Durante su juventud fue un destacado liberal, amigo de Quintana, con quien colaboró en el Semanario Patriótico, tomando luego parte activa en la Guerra de la Independencia. En 1813 propuso un Modo de extinguir la deuda pública, eximiendo a la nación de toda clase de contribuciones por espacio de diez años y ocurriendo (sic) al mismo tiempo a los gastos de la guerra y demás urgencias del Estado (Palma, Imprenta de Miguel Domingo, 1813), proyecto que mereció la atención de la Comisión de Hacienda de las Cortes y que constituye un precedente de la desamortización llevada a cabo, veintidós años después, por el Gobierno de Mendizábal. Dos años más tarde registraba en la Gazeta la invención de un trillo al que luego se le harían diversas modificaciones.
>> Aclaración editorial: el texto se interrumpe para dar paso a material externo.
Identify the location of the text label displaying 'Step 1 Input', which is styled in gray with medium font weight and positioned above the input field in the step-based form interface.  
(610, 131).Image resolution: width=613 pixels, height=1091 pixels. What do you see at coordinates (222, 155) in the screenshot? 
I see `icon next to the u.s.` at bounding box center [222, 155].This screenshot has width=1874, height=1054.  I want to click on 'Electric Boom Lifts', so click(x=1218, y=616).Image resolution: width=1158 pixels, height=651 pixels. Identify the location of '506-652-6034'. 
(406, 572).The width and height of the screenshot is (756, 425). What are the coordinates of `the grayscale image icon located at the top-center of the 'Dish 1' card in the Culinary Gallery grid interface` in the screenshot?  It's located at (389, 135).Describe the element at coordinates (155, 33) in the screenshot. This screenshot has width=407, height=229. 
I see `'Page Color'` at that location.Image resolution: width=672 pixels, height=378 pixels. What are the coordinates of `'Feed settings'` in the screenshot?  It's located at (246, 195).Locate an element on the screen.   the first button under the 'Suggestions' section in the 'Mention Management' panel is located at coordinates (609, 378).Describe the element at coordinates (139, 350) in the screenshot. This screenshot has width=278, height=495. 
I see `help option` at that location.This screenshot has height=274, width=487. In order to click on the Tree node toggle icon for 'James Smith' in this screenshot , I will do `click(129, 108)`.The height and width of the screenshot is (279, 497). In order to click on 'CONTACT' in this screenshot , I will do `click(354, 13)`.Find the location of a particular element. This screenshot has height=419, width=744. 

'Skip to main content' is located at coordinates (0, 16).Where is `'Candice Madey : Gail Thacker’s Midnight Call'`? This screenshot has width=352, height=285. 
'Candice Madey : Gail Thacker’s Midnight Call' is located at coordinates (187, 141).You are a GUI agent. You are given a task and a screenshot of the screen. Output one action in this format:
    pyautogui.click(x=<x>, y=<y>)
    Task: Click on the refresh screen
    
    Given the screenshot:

Diputado por Extremadura en las Cortes de 1820, presentó una importante proposición sobre las Sociedades Patrióticas que la Comisión dictaminadora recogió en un proyecto de ley limitando el protagonismo político de estos órganos del liberalismo exaltado. Como tantos otros antiguos doceañistas -fervientes defensores de la Consitución de Cádiz, 1812- evolucionó hacia el doctrinarismo, entrando en 1835 en el Gobierno presidido por el conde de Toreno y, en su calidad de ministro de Interior tuvo que hacer frente a los motines que estallaron ese año. Ocupó, asimismo, cargos de carácter técnico como la Dirección General de Correos o la presidencia -en 1842- de la Sociedad Económica Matritense. A su muerte dejaba escritos, por encargo de esta Corporación, diversos tratados agronómicos (El cultivo del arroz anegado y de secano o de monte, De los abonos, Observaciones sobre el cultivo de las viñas, Ms.), además de un Nuevo Diccionario de Agricultura (Madrid, Boix, 1842) y del interesante Proyecto de una Ley Agraria o Código rural publicado por acuerdo de la Sociedad Económica Matritense (Madrid, Imprenta de Miguel de Burgos, 1841).